À Boston plus précisément, le parolier s’installe pendant environ une quarantaine d’années, et en profite pour prendre un nouvel élan dans sa vie en s’adonnant à l’art. Au carrefour des cultures du monde, il y trouve une place pour son art reflétant l’identité haïtienne. Nostalgique, il trouve alors un refuge incommensurable dans le théâtre, l’écriture et la musique, qui finiront par se synchroniser dans son patrimoine artistique.

Jean-Claude Martineau, surnommé « Koralen » (qui signifie pirogue en français), découvre le théâtre à 26 ans, de manière fortuite. Suppléant un comédien non disponible, il joue son premier rôle dans La Cagnotte de Labiche (Eugène Labiche). Il y prend goût et se  met à arpenter de nombreuses planches dans le milieu du théâtre, certaines fois comme comédien, musicien ou metteur en scène. D’autres fois, comme dramaturge. En effet, le théâtre est un jeu auquel il s’adonne avec enthousiasme. L’auteur de Larguez les amarres sera l’auteur de plus d’une trentaine de pièces, jouées et interprétées en France des milliers de fois.

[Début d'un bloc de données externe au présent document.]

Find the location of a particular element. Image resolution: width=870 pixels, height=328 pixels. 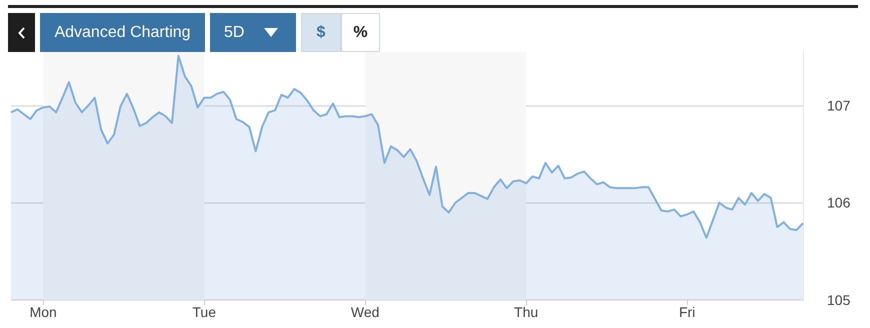

x-tick-label: Mon is located at coordinates (44, 312).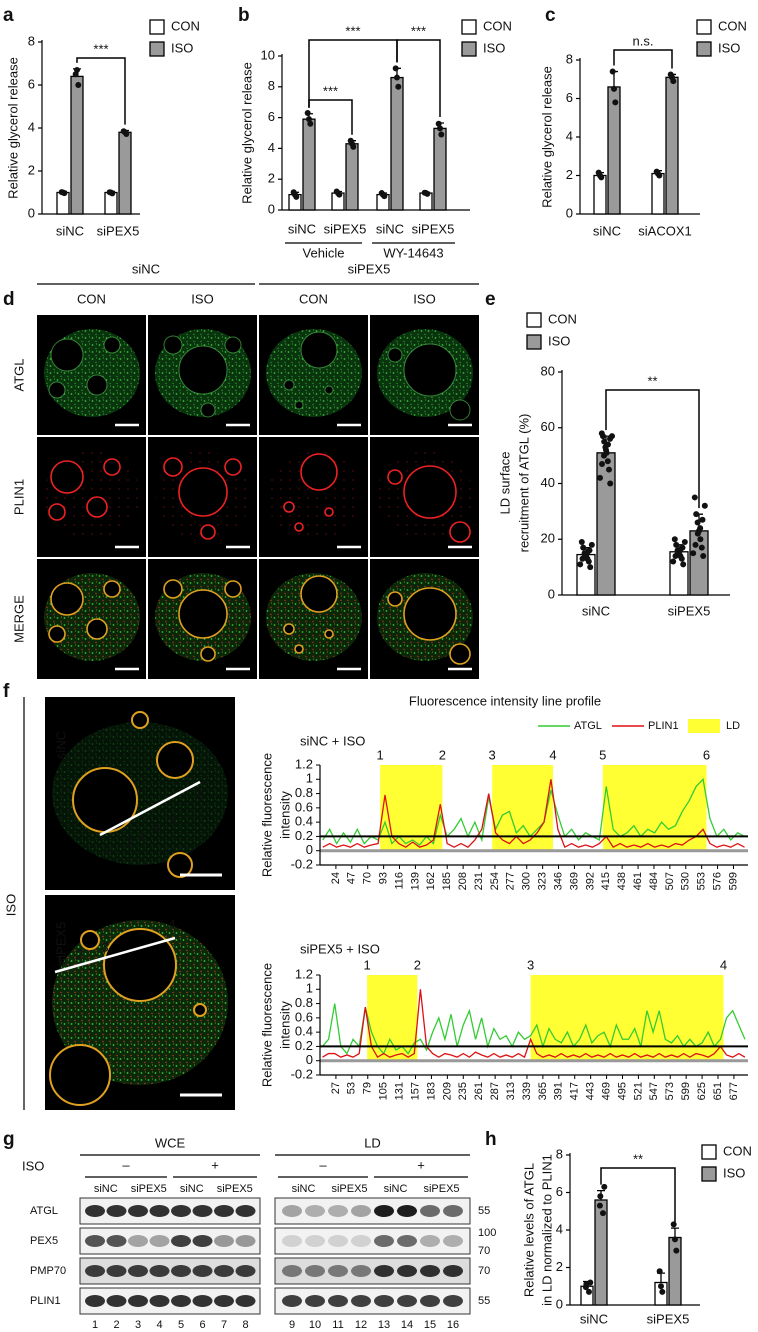 The image size is (758, 1332). Describe the element at coordinates (644, 40) in the screenshot. I see `significance-label: n.s.` at that location.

Comme un papillon qui vagabonde dans un jardin avec son regard curieux et admiratif, le poète et dramaturge, Jean-Claude Martineau, patrouille sur les chemins des arts, jetant un coup d’œil à la musique ; saluant le théâtre ; serrant la main au conte et la poésie. Son talent, si versatile, tutoie la culture haïtienne dans toute sa plénitude.

Nombre de ses textes ont été chantés par de belles voix de la musique contemporaine haïtienne.  Manno Charlemagne, Emeline Michel, Beethova Obas, sans oublier Carole Demesmin dont sa voix mélodieuse immortalise les paroles de Lumane Casimir. L’auteur de Mauvaises pioches, qui s’inspire du quotidien des Haïtiens, a dans son répertoire des centaines de contes dont : « Podanj », « Galipot », « twa pa »,  « Liman Kazimi », « Baka », « Telson » et l’un des plus connus, « Flè dizè », pour ne citer que ceux-la.

« Son non nou te bay yon tifi

ki te konn anreta chak maten

Se lè rekreyasyon sonnen

a dizè pou wè l ap vini

Nou te rele l FLè dizè

E non sa a te byen ale avè l

Paske si m di n jan l te bèl

n ap konprann se gam m ap fè ».

Un extrait de « Flè dizè », conte populaire de Jean-Claude Martineau.

La musicalité de ses contes ou poésies, aide le compositeur à en faire des chansons, des hymnes qui transcendent le temps. Le plus ahurissant, c’est qu’il est capable de le faire dans pas moins de quatre langues.

Père de deux gaillards, le célèbre parolier et historien, Jean-Claude Martineau est au crépuscule de sa vie. Son immense talent aura servi à raconter l’histoire de son peuple autrement, à redorer le blason de la culture haïtienne.